Was kann ich da jetzt machen? Ich hab einen Stick mit SystemRescueCD oben. Kann ich mit dem irgendwie in mein Gentoo chrooten und das reparieren?

Neu-aufsetzen wäre nicht so schön, jetzt wo ich nach fast zwei Jahren frickeln so halbwegs ein System habe, das meinen Ansprüchen gerecht wird.

LG Roland

----------

## Max Steel

Install-CD oder sonstige Linux-Live-Dinger die Zugriff zu deinem Datei-System und chroot bereitstellen. (Netzwerk sollte auch möglich sein, für alle Fälle)

baselayout und openrc reinstallieren und dann:

http://www.gentoo.org/doc/de/openrc-migration.xml

Erklärung, baselayout-2 und openrc wurden für stable erklärt

----------

## 72_6f_6c_61_6e_64

danke, den leitfaden wollte ich schon mal durcharbeiten, aber ich habs dann nie getan, weils unstable war.
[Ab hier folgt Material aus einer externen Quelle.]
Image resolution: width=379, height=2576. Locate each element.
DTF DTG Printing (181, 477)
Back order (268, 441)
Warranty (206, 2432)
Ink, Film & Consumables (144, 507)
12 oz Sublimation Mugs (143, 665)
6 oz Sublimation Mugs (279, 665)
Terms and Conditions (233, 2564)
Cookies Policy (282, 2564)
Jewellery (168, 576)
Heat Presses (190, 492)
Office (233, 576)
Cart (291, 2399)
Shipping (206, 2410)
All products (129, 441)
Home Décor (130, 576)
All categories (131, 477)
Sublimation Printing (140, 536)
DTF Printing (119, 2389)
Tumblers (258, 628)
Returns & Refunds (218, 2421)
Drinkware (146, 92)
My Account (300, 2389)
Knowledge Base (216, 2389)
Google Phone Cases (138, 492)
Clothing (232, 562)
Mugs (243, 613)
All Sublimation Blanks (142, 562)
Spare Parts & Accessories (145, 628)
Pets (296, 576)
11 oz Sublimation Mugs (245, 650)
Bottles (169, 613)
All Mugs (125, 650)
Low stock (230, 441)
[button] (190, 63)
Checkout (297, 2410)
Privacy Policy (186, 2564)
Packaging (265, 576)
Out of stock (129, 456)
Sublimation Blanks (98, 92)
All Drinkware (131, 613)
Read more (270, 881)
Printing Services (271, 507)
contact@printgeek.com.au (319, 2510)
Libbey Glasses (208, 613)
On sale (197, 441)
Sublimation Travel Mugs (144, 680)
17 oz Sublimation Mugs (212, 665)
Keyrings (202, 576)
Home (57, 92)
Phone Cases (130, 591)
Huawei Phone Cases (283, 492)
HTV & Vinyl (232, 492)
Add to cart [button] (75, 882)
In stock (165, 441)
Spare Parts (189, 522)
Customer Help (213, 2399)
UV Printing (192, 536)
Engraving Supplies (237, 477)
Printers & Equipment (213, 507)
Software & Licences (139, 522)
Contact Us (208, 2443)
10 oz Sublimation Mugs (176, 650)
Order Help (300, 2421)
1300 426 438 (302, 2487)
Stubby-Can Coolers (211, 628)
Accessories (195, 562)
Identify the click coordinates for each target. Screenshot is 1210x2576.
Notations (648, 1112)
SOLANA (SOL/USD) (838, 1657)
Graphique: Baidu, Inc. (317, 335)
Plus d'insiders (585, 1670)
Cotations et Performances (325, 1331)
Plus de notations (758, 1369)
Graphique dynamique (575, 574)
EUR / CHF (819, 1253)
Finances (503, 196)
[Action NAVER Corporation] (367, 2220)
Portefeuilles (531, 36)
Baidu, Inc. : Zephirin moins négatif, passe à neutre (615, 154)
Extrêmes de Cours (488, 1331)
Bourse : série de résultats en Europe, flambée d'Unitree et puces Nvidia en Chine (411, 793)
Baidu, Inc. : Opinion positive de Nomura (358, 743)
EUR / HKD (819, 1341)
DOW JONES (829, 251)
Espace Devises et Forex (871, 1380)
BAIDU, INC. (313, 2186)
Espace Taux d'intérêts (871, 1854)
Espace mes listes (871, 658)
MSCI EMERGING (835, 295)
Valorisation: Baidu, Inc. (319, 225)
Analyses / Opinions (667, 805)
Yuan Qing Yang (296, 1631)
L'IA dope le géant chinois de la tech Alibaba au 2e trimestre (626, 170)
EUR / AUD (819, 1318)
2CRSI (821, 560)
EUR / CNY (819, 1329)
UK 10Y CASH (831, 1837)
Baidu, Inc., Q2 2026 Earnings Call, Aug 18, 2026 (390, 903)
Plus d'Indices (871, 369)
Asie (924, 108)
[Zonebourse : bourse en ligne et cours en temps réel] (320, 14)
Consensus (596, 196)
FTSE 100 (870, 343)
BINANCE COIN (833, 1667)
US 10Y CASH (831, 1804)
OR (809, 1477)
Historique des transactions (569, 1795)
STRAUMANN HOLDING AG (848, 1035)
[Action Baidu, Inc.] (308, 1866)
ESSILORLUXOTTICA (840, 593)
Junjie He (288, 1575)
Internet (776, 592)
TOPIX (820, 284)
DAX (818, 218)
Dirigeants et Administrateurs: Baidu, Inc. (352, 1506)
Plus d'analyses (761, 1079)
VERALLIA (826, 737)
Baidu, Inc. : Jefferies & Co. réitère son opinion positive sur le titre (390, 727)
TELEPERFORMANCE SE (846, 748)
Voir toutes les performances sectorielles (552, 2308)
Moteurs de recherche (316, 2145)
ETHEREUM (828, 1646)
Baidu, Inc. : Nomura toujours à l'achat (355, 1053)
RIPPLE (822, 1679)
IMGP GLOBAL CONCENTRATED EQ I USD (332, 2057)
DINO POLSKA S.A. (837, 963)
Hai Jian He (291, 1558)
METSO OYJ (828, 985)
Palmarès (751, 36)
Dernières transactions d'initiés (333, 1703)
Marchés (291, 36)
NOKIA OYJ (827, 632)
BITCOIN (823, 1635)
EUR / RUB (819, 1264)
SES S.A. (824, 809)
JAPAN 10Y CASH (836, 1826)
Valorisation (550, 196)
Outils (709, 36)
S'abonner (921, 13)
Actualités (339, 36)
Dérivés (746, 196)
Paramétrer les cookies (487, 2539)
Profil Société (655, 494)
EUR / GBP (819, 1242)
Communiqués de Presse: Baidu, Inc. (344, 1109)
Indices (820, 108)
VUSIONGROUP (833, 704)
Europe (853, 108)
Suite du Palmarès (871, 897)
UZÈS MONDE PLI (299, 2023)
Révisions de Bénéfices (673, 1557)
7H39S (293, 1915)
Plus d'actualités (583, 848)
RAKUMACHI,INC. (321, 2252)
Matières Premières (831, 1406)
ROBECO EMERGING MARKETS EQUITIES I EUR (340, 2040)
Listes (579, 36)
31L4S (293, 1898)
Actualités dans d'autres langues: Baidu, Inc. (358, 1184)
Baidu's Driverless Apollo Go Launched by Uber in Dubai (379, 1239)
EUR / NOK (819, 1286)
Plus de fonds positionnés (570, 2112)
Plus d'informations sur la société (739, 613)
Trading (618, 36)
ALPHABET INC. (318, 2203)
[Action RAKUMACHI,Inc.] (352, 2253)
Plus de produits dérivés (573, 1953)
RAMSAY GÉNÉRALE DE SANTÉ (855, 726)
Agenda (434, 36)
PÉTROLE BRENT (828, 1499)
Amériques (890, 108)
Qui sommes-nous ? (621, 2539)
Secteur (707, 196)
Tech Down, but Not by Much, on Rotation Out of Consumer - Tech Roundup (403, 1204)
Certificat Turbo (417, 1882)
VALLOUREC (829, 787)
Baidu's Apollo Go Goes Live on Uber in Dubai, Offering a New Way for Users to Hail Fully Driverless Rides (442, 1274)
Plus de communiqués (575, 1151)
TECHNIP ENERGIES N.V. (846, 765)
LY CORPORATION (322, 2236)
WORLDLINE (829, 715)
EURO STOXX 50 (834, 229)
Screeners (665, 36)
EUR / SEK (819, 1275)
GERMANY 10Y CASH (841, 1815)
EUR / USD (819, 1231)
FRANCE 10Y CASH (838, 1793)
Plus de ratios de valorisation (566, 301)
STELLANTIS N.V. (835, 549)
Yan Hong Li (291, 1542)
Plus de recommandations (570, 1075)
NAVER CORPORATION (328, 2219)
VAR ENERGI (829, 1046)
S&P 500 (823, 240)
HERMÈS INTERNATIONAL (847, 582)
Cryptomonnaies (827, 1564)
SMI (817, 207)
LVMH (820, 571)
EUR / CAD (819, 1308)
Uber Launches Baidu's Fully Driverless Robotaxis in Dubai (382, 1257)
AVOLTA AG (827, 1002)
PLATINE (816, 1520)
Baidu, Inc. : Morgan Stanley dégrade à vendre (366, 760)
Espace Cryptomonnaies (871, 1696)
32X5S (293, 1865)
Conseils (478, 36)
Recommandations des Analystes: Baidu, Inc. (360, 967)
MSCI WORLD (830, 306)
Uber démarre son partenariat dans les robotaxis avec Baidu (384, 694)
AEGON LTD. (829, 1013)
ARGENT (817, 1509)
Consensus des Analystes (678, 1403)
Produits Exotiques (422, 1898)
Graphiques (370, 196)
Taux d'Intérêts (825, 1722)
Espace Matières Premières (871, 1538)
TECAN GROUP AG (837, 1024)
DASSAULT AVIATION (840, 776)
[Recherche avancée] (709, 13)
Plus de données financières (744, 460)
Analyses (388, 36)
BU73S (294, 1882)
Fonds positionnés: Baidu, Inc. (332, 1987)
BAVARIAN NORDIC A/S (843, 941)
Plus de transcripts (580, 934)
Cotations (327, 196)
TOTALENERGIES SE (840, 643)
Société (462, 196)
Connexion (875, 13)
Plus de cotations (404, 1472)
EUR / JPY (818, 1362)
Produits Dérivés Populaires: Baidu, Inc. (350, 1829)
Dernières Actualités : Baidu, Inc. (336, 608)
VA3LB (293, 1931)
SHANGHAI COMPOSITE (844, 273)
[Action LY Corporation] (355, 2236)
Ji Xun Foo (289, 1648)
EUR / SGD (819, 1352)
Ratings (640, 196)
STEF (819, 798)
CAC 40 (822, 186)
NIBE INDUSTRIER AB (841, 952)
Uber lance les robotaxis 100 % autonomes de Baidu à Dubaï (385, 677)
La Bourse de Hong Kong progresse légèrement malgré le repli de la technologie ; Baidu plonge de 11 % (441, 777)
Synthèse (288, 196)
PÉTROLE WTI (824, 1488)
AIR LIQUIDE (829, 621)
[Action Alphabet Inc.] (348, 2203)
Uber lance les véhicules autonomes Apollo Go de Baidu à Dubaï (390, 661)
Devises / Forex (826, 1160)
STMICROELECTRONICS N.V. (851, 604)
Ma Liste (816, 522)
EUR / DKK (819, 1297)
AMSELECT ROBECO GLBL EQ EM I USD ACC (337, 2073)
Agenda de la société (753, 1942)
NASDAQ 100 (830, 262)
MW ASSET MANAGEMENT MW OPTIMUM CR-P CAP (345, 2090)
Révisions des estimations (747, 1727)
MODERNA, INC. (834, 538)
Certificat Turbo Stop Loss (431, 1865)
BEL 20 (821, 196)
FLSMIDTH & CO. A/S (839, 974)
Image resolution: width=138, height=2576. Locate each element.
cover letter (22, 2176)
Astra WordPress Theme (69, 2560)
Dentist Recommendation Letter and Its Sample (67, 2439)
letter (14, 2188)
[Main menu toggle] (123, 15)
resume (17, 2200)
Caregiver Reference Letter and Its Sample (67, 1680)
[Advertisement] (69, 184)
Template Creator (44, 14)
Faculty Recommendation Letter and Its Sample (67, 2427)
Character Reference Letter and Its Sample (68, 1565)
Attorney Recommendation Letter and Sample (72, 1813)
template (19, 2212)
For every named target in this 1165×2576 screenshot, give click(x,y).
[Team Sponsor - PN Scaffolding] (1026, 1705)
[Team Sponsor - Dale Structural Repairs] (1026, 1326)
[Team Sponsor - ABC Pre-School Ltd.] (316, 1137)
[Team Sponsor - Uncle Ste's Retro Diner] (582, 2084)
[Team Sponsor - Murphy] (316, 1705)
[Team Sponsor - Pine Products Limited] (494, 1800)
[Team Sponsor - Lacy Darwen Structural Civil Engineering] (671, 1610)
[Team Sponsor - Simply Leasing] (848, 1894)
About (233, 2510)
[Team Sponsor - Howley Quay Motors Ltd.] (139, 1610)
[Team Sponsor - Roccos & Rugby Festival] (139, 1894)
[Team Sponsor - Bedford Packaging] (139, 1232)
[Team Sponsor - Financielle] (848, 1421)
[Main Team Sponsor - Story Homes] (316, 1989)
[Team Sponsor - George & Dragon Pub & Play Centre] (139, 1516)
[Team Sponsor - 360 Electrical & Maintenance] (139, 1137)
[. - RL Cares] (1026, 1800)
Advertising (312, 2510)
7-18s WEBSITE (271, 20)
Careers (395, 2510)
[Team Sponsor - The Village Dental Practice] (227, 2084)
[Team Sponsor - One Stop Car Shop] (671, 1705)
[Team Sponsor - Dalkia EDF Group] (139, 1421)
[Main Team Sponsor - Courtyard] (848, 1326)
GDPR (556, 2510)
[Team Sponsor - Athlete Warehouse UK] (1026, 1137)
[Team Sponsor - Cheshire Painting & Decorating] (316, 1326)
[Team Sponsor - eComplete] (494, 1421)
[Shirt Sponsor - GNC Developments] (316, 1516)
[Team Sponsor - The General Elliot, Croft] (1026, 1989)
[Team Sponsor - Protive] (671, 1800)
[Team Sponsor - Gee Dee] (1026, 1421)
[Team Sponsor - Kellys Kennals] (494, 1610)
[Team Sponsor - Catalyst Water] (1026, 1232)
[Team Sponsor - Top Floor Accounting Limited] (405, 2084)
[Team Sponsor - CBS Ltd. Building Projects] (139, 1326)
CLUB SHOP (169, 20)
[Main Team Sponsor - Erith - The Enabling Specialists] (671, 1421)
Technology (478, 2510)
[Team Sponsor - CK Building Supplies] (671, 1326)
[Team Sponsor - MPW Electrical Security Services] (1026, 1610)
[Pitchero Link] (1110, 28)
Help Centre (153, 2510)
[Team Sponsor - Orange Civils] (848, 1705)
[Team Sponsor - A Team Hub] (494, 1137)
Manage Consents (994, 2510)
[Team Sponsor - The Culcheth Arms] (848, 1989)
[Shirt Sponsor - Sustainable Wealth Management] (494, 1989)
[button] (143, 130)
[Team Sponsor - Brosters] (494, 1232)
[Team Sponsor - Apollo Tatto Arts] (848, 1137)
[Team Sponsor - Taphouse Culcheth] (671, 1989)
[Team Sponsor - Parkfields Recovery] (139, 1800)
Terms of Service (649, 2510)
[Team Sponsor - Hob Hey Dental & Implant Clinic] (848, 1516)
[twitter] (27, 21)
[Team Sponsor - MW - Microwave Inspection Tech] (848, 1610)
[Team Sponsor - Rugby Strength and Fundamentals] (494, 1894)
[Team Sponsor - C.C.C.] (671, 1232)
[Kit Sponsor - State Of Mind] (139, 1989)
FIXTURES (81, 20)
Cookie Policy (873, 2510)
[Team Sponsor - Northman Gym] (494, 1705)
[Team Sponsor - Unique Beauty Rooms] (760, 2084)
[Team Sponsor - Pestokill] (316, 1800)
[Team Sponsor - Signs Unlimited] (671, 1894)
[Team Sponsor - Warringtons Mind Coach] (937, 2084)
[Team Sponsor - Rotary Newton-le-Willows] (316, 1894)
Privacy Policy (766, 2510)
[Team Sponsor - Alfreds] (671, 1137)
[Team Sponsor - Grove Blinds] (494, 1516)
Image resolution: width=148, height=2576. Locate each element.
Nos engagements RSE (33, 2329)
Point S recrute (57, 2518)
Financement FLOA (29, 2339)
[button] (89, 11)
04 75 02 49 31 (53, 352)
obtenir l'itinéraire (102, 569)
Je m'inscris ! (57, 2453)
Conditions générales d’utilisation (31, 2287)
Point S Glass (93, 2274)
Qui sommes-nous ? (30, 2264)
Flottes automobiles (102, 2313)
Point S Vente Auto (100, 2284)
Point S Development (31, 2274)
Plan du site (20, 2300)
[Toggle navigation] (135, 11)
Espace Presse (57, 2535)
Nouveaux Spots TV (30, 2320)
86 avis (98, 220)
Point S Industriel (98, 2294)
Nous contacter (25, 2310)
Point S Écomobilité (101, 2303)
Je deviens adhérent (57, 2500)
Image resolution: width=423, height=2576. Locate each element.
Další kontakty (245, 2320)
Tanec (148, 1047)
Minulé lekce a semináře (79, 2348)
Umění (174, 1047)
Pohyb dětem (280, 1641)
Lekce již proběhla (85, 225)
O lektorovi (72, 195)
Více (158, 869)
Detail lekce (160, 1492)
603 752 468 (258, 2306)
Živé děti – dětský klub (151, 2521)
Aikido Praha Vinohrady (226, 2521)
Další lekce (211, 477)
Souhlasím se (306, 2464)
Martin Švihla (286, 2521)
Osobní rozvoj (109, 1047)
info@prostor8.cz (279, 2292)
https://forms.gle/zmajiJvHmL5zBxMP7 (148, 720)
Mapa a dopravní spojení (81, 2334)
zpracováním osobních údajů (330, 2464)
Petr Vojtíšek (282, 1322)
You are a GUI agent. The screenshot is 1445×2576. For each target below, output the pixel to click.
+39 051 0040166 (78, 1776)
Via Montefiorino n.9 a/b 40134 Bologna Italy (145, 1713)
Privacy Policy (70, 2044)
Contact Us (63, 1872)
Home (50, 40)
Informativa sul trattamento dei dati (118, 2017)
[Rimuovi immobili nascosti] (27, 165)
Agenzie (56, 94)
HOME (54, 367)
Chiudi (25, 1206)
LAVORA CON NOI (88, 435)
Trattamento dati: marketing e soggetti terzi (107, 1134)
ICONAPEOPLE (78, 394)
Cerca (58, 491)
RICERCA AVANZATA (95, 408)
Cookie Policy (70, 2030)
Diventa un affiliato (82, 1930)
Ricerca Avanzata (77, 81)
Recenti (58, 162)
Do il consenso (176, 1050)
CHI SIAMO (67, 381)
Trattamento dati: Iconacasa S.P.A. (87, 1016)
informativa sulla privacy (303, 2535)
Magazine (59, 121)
Ich versuch das mal.

----------

## 72_6f_6c_61_6e_64

nochwas

chroot mach ich wie?

die root-partition mounten und reinchrooten? oder muss ich die boot- und home-partition auch berücksichtigen?

----------

## 72_6f_6c_61_6e_64

 *Gentoo-Handbuch wrote:*   

> Mounten der /proc und /dev Dateisysteme
> 
> Mounten Sie das /proc Dateisystem nach /mnt/gentoo/proc, um für die Installation vom Kernel angebotene Informationen innerhalb der chroot Umgebung nutzbar zu machen. Mounten Sie außerdem mit Bind das /dev Dateisystem. 
> 
> Befehlsauflistung 1.4: Mounten von /proc und /dev
> ...

 

da steht nix von der boot- oder home-partition.

----------

## Max Steel

Rein um openrc zu richten, brauchst du kein home. Das brauchst du prinzipiell nur wenn du auch darauf zugreifen musst, d.h. wenn du irgendwelche Programme als non-root starten möchtest.

boot... würde ich vorsichtshalber mounten.

Ich würde dir allerdings empfehlen auch noch sys zu mounten.

cd /mnt/gentoo

mount --bind /sys/ sys/

Aaaaaber (und jetzt kommts) dieses Problem wie du es beschreibst kommt daher das du einfach die emerge Ausgabe nicht angesehen hast um vll zu sagen "baselayout2 will ich noch nicht", oder "mal schaun was ich dazu beachten muss".

----------

## 72_6f_6c_61_6e_64

versteh ich beides nicht ganz.

könntest du den chroot-vorgang für einen beinahe leien posten?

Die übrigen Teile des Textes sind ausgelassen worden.